Ele alertou contra a presunção de uma “antropologia orgânica incontestável” que ignora as “fraturas, fragmentações, vícios, limitações e até pecados que existem dentro das nossas próprias comunidades e famílias”.

Três tarefas simples

Olhando para o futuro, Ospino esboçou “três tarefas simples” para os teólogos hispânicos, enquanto eles contribuem para a reestruturação da Igreja em um cenário pós-pandêmico. Além de um apelo a uma maior colaboração “ad intra”, dentro no universo dos teólogos católicos hispânicos, e também “ad extra”, com outros dentro e fora da academia, e um compromisso contínuo com as metodologias práticas e pastorais, Ospino pediu uma “consciência eclesial renovada”.

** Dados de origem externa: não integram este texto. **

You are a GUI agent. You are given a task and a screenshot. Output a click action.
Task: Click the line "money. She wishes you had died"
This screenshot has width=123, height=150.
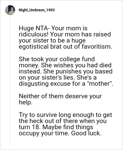coord(65,65)
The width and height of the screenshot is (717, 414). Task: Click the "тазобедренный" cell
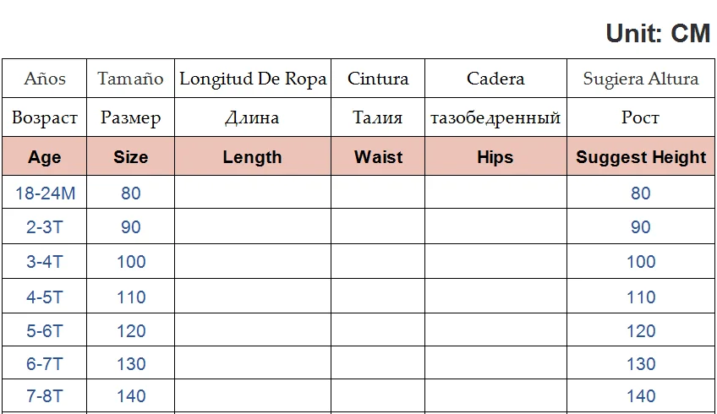(x=495, y=117)

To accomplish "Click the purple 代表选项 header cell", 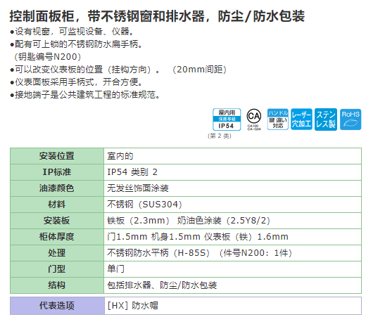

Ele mencionou que teve uma série de conversas com teólogos da América Latina, observando:

“Ao ouvi-los, é fascinante observar como esses teólogos católicos se sentem à vontade ao abordarem documentos da Igreja e outras fontes de reflexão do magistério católico. Isso é algo que eu não vejo regularmente nos Estados Unidos entre os teólogos católicos hispânicos/latinos. O 50º aniversário do Concílio Vaticano II não pareceu suscitar muita reflexão entre nós. Exceto por comentários e reflexões esporádicos de alguns dos nossos membros, a rica produção de exortações e encíclicas emergentes do pontificado do Papa Francisco, alguém que pode ser facilmente chamado de um papa latino, não encontrou muito eco – seja na forma de adoção ou de crítica – nos nossos círculos teológicos católicos hispânicos/latinos.”

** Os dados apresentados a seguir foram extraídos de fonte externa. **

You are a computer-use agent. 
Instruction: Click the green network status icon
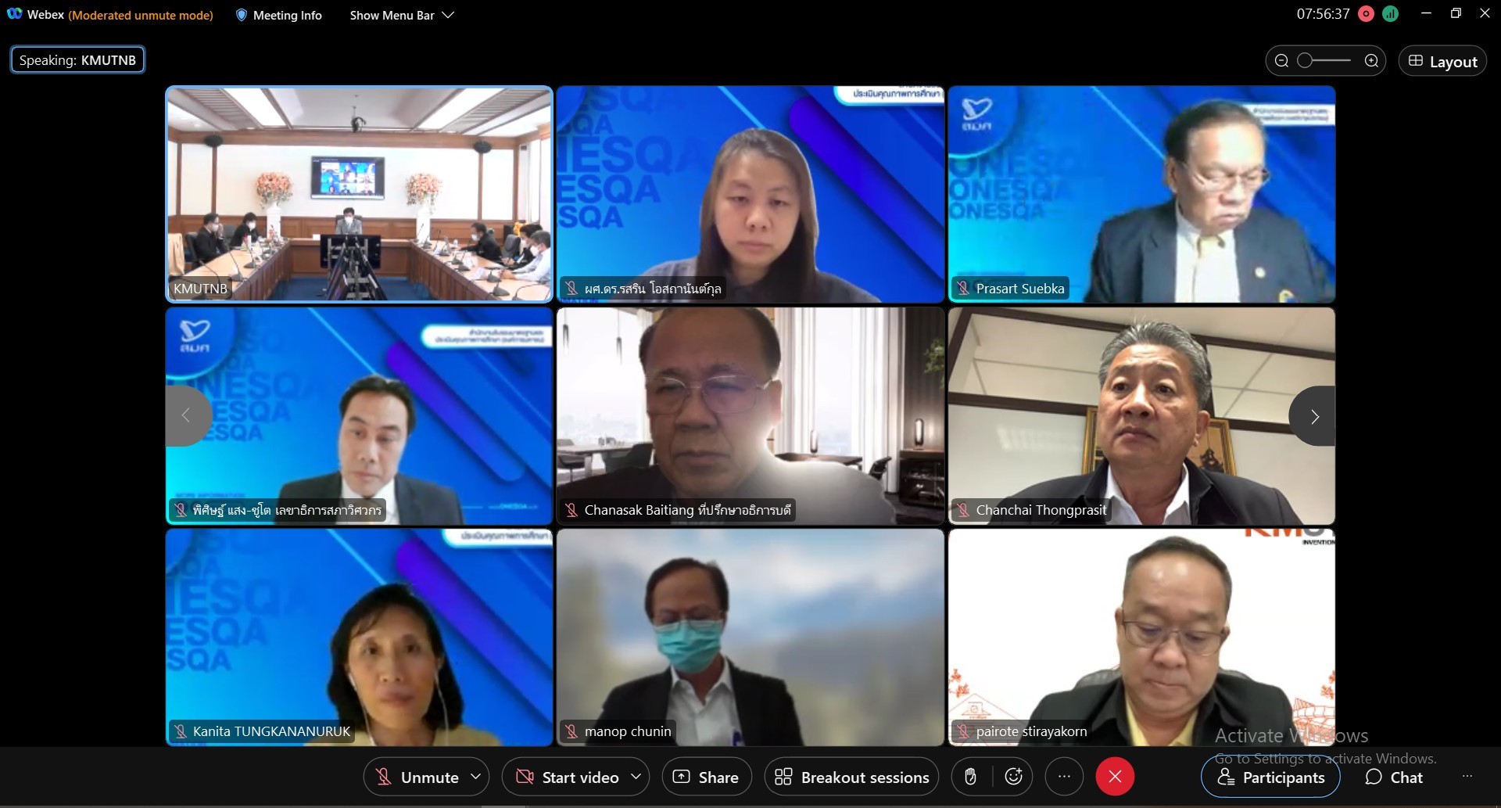point(1390,14)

Isso ecoa a preocupação expressada em um artigo recente na Commonweal pelo teólogo Massimo Faggioli. A necessidade de reconectar a teologia acadêmica com as comunidades e as estruturas da Igreja Católica é a tarefa mais urgente que os teólogos dos Estados Unidos enfrentam, e eu fiquei muito feliz em ouvir Ospino articulá-la com tanta força no seu discurso.

Devo acrescentar que houve muito mais na palestra de Ospino – e nas palestras dos outros oradores – que eu não consegui abordar. Os interessados podem consultar o site da ACHTUS, onde elas serão publicadas.

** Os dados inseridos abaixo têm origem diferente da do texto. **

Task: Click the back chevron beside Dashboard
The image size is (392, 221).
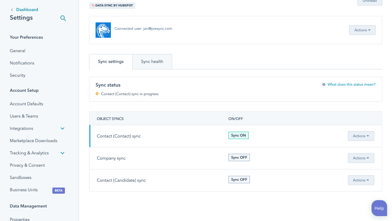Action: [12, 10]

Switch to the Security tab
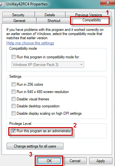[18, 15]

Eu não sou latino, mas gosto muito da cultura porto-riquenha desde que fui apresentado a ela quando criança e sempre me senti bem-vindo em outras culturas latinas que eu tive a bênção de encontrar. E já disse várias vezes que eu ficaria desesperado com o futuro da Igreja Católica nos Estados Unidos se não fosse pela presença hispânica. Sem eles, correríamos o risco de nos tornar um clube de classe média-alta para pessoas com uma ética sexual conservadora.

É muito promissor ver lideranças da comunidade teológica hispânica reconhecer algumas das armadilhas da cultura acadêmica, especialmente neste momento da história, e buscar uma espécie de refundamentação nas experiências vividas por aqueles teólogos que se dedicam ao ministério pastoral. Isso foi o oposto de um debate no Twitter com a sua postura e a sua vacuidade.

“Não há ateus nas trincheiras”, é o famoso ditado. Essa reunião da ACHTUS encorajou corretamente os seus membros a entrarem nas trincheiras pastorais da comunidade católica latina e a descobrirem como o Espírito Santo está agindo. Foi uma experiência maravilhosa.